──────── Provided text

Posted on: Sunday, October 19, 2003

Urban tribes are more than just 'Friends'

By Karen S. Peterson
USA Today

Are you in your late 20s or early 30s and not married? Does your mother pester you about when you are going to give her a grandchild?

Tell mom your generation is exploring a life stage between college and marriage that is focused on bonding and maturing together in "urban tribes." This latest portrayal of adult development emphasizes delaying marriage until you know who you are.

The concept makes "perfect sense" to Stephanie Coontz, co-chair of the Council on Contemporary Families. "This idea is a creative adaptation to the fact people are marrying later in order to establish careers" and experience different types of relationships, she says. "Like it or not, we are having to seek a number of alternative ways to make and sustain commitments rather than just relying on marriage."

Chuck Balog, 31, says his tribe is "like my family away from home." Originally from Houston, he works in Washington, D.C. Tonight he is dining on steak at the Carlyle, with nine members of his "urban dinner" tribe, mostly staffers from Capitol Hill. "I can depend on them. I've just bought a house, and they will all be there to help paint."

Many of this group come from Oklahoma, says member Katie Gumerson, 29. "In Oklahoma, they marry young," she says. "It's nice to have a group here with mostly singles. It says being single is normal, healthy and happy."

────────────────
──────── Recorded information

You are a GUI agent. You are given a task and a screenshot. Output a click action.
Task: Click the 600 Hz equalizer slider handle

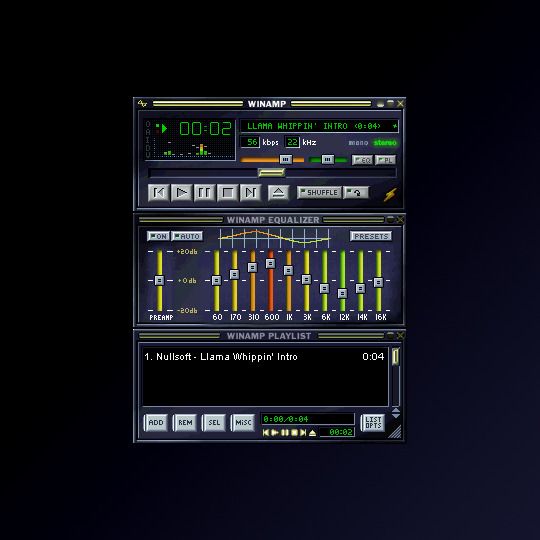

────────────────

→ Tasks
1. Rewrite everything in the urban tribes article from "By Karen S." down to "her a grandchild?", putting "grandson" in place of "grandchild".
2. In the urban tribes article, what organization does Stephanie Coontz co-chair?
3. Continue the article on urban tribes from where it stops.

→ Task-by-task outputs
1.
By Karen S. Peterson
USA Today

Are you in your late 20s or early 30s and not married? Does your mother pester you about when you are going to give her a grandson?

2. The Council on Contemporary Families.

3.
The father of this label is Ethan Watters, whose "Urban Tribes: A Generation Redefines Friendship, Family, and Commitment" arrives in stores this week. Although friend groups have been around for generations, Watters says: "What is new is that so many exist as part of extended tribes. And we stay in them for so much longer."

Watters' research base is the more than 1,000 young adults he heard from after publishing a short magazine article on tribes in 2001.

Tribes vary greatly, Watters says. Many are intricate, tightly knit, mixed-sex groups of singles, who support each other emotionally, exchange favors and sometimes take trips together. Some tribes have a half-dozen members, others balloon up to about 25. Some members eventually marry and bring new blood into the tribe, as have several in the Capitol Hill group.

Tribes are often formed by a core group who work together or went to the same college, who then bring in other members, Watters says. Many have an enviable sense of freedom, seemingly endless time to make and then correct life choices, including jobs and partners.

"My mom had me at 27," says Jennifer Morgan, 32, of Ohio. Her tribe of 25 is composed of several "mini tribes" and has been together about 10 years. "At 27, I was still figuring out what to do with my life."

The minis travel together from beaches to mountains. "It is as simple as looking for our place in the world," Morgan says. "And if you never find anyone (to marry), you still have us. You are never alone."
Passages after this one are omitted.